Hemp, which contains minuscule amounts of THC, can be used to make paper, clothing, food, medicine and other products.
Academics, activists and ag producers gathered Wednesday at the University of Nebraska at Kearney to learn about the potential for hemp production in Nebraska.
The title of the panel discussion was “Hemp: That Ditch Weed You’ve Been Mowing Might Be Worth $1 Million.”
Shane Davis, a hemp producer in Boulder, Colo., discussed the history of hemp and the logistics of production.
Hemp activist Deb Palm-Egle, who owns a farm in western Nebraska, spoke about the potential for hemp as a rotational crop.
Allison Jenkins, a Denver-based veterinarian, explained how she is using hemp to treat animals.
Shadi Ramsey, a hemp nutritionist in Denver and culinary anthropologist, discussed the development of hemp food products using the seeds, leaves and oil of the plant.
Following the panel at 11:15 a.m. was an informal 2 p.m. forum that saw the panelists split into various parts of the Nebraskan Student Union Ponderosa Room for discussion.
Students and farmers gathered around Davis to quiz him on the production of hemp.
“We’re growing money,” Davis told them as he lectured about the market potential of the crop.
Jon Hansen, an organic farmer from Marquette, said that he saw the potential for hemp as limitless. Currently, he grows popcorn, soybeans, winter wheat and oats.
“It’s a miraculous plant that we’ve kind of lost track of over the last 80 years,” Hansen said.
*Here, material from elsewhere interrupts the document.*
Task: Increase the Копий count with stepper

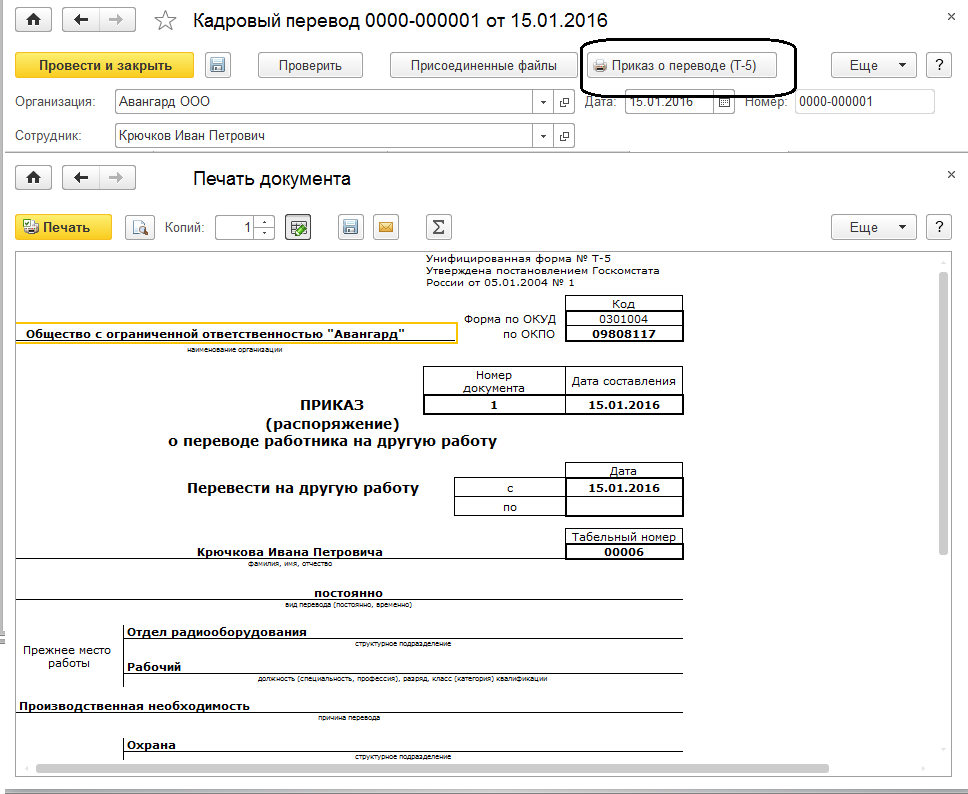Action: coord(264,222)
He added that hemp had been unfairly maligned as an ag product because of the common association with marijuana.
Allison Jenkins told the Hub that she primarily uses hemp to treat pets, and noted that due to its anti-inflammatory properties it was good for animals suffering from arthritis.
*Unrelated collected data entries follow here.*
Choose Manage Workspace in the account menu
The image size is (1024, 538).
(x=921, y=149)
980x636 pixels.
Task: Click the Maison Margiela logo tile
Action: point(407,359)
She added that there is some potential for use in agribusiness. That potential includes feed and supplementation because of the high protein content in hemp.
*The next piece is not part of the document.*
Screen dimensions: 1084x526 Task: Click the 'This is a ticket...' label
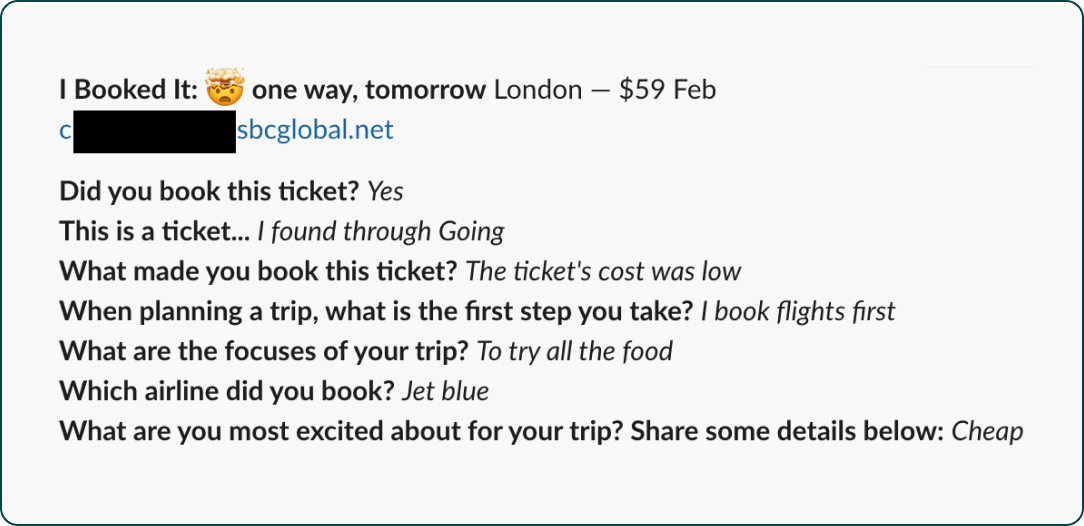tap(155, 232)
Ramsey shared details about the development of hemp food products.
“It’s an amazing time to be involved in hemp. It’s an amazing time to be eating hemp,” she said.
Ramsey encouraged students to seek out and try hemp foods, including hemp hearts, which are high in Omega-3 and Omega-6 fatty acids.
“What I enjoyed about Shadi and the way she talked about the business is the focus on social entrepreneurship. As a business, they want to earn revenue and grow. However, they understand the benefits of hemp and want to educate people about how they can use hemp in multiple different settings to improve there own lives and the lives of others,” said Abbey Rhodes a senior business administration major.
Palm-Egle, who wants to grow hemp as a rotational crop on her farm, discussed the different properties between hemp and marijuana containing THC.
Though Palm-Egle wants to grow hemp, she also sees the need for medical marijuana, having been diagnosed with multiple sclerosis four decades ago.
Although the panel wrapped up about 3 p.m., the discussions didn’t. Students and farmers stayed behind to ask questions of the panelists one-by-one.
UNK’s Allan Jenkins said that he was pleased with the conversations about hemp and was happy with the turnout for the event.
“We’re in the education business, and I hope that every person in this room learned something today,” he said.
Jenkins noted that hemp has roots in American history — it once was grown by George Washington and Thomas Jefferson — and said that the economic tide is turning in favor of the plant.
“It’ll be economics that tip the scale, and it always is,” he said.
Jenkins added that with the passage of LB1001 in 2014, which allows for the growth and cultivation of hemp by a university, UNK is getting in on the ground floor.
He said UNK plans to grow hemp on a small scale in the university greenhouse for research purposes.
For now, hemp in Nebraska remains both an unknown commodity and an untapped market.
“We don’t really know what we have. We don’t know the genetics of ditchweed,” Jenkins said.
Jenkins said that he is currently collaborating with other sources to create an educational book about hemp. He hopes to give a copy to each member of the Nebraska Unicameral before the next legislative session.